小学生恐るべし、ロボコンで見せた圧巻の動作 「WRO」で技術+社会課題解決力が磨かれる
給食で必要な牛乳の量を何頭の牛でまかなえるのか、牛はどんな環境なら飼えるのかといったことは、学校に納入しているメーカーに問い合わせて情報収集したという。「うんち回収ロボット」の構造にも工夫を凝らし、一定量が溜まるとタンクが開くよう当該部分にモーターを取り付けたほか、うんちを落とすとき開閉部分に引っかからないよう、真ん中へ落とすようにしている。
大会の時点では6歳だった黒澤くんは、プラネットキッズという知育教室でプログラミングに出会った。教育版レゴのWeDo2.0やマインドストームを使ってプログラミングを学べるクラスがあり、2歳から通っている。同教室の講師によれば「非常に覚えが早く」、通常は小学生以上に推奨しているクラスに就学前から参加。「チーム回収」のソリューションも、講師のアドバイスを受けつつ自ら考えたという。
東大推薦入試合格者や1部上場企業の技術者も輩出
プログラミングの技術のみならず、社会課題の解決方法を小学1年生が真摯に考えたことが印象的だが、WRO Japanの実行委員は決して意外なこととは受け止めていないようだ。
「子どもたちのITリテラシーは年々上がっています。コロナ禍でのオンライン授業でその傾向が加速した感もありますね。社会課題への取り組みに関しては、小学校の総合の授業でそういったテーマが増えていることもあり、興味を持つ子どもたちが増えてきていると感じています」
そう語るのは、WRO Japan本部実行委員で、富士通グループの子ども向けプログラミングスクール「F@IT Kids Club(ファイトキッズクラブ)」を立ち上げた富士通ラーニングメディアの大木宏昭氏。さらに、WRO Japan競技委員長の吉野和芳氏(神奈川工科大学創造工学部教授)によれば、次世代の技術者を育成する場として企業からの期待も高まっているという。
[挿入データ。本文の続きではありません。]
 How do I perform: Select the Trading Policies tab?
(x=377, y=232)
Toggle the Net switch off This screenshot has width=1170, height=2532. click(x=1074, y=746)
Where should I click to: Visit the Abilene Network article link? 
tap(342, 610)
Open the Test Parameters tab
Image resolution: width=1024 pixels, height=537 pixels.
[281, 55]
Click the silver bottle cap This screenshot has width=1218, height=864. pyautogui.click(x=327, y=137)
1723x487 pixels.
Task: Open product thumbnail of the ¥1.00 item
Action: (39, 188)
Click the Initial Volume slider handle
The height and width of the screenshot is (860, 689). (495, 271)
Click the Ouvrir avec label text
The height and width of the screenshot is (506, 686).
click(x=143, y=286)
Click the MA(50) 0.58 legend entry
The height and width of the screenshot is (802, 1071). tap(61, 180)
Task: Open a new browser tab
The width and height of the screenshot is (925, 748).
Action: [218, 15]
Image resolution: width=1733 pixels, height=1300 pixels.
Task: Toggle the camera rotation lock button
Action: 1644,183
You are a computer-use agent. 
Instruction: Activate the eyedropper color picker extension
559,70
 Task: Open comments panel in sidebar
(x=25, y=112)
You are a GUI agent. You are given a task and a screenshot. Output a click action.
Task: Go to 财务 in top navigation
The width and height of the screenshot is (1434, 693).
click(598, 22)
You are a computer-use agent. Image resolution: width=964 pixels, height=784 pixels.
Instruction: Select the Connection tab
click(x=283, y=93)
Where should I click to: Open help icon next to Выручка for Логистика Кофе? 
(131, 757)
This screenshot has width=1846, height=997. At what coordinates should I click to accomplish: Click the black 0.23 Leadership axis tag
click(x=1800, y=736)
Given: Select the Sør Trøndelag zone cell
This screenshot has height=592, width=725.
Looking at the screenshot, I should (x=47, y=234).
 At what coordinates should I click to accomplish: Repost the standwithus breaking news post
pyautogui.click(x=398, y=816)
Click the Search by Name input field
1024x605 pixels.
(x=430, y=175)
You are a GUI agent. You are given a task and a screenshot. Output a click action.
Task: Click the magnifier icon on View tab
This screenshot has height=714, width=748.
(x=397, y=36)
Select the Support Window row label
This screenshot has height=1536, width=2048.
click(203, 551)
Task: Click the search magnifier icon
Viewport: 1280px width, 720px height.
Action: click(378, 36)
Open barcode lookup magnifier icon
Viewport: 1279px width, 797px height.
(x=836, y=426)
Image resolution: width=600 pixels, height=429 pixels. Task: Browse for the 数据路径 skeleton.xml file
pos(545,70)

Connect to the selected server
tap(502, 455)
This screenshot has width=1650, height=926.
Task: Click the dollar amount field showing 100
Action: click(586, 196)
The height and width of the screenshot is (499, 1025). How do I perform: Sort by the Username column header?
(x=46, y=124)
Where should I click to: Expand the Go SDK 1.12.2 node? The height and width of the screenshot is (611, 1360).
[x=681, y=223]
「2020年からスポンサーになっていただいた会社に、東証一部上場企業のトーヨーカネツ様がいらっしゃいますが、実は今年の春にWRO卒業生が入社し、システム制御の分野で活躍しています。同じように優秀な技術者を小さい時期から育成するべきだということで、WROを応援してくれるようになった企業様も増えてきました」
これまでも、東京大学の推薦入試でエピソードをアピールして合格を勝ち取るなど、AO入試の実績に活用する“卒業生”も多かったWRO。コンピューターを活用するのが当たり前となるSociety 5.0の到来が目前となっている今、高度なITリテラシーと技術力、そして社会課題解決力を併せ持つ人材を次々に輩出する登竜門として機能しつつあるようだ。